▶ EXERCISE AIM
An exact repetition of the records is required. Leave nothing out.
==== RECORDS FOR PROCESSING ====
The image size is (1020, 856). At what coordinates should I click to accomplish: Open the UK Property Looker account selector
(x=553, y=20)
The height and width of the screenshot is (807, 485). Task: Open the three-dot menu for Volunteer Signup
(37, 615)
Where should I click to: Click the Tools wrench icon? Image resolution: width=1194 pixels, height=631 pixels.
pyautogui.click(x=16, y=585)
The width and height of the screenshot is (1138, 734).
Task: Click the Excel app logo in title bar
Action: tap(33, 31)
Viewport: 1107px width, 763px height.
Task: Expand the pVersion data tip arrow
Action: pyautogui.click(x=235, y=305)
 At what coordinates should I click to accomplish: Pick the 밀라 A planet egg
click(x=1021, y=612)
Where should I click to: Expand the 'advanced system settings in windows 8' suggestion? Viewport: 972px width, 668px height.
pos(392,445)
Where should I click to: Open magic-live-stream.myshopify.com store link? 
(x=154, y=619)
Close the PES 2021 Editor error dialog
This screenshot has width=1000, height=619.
====
▶ RESPONSE
The image size is (1020, 856). At what coordinates should I click to accomplish: Open the UK Property Looker account selector
(x=553, y=20)
The height and width of the screenshot is (807, 485). Task: Open the three-dot menu for Volunteer Signup
(37, 615)
Where should I click to: Click the Tools wrench icon? Image resolution: width=1194 pixels, height=631 pixels.
pyautogui.click(x=16, y=585)
The width and height of the screenshot is (1138, 734).
Task: Click the Excel app logo in title bar
Action: tap(33, 31)
Viewport: 1107px width, 763px height.
Task: Expand the pVersion data tip arrow
Action: pyautogui.click(x=235, y=305)
 At what coordinates should I click to accomplish: Pick the 밀라 A planet egg
click(x=1021, y=612)
Where should I click to: Expand the 'advanced system settings in windows 8' suggestion? Viewport: 972px width, 668px height.
pos(392,445)
Where should I click to: Open magic-live-stream.myshopify.com store link? 
(x=154, y=619)
Close the PES 2021 Editor error dialog
This screenshot has width=1000, height=619.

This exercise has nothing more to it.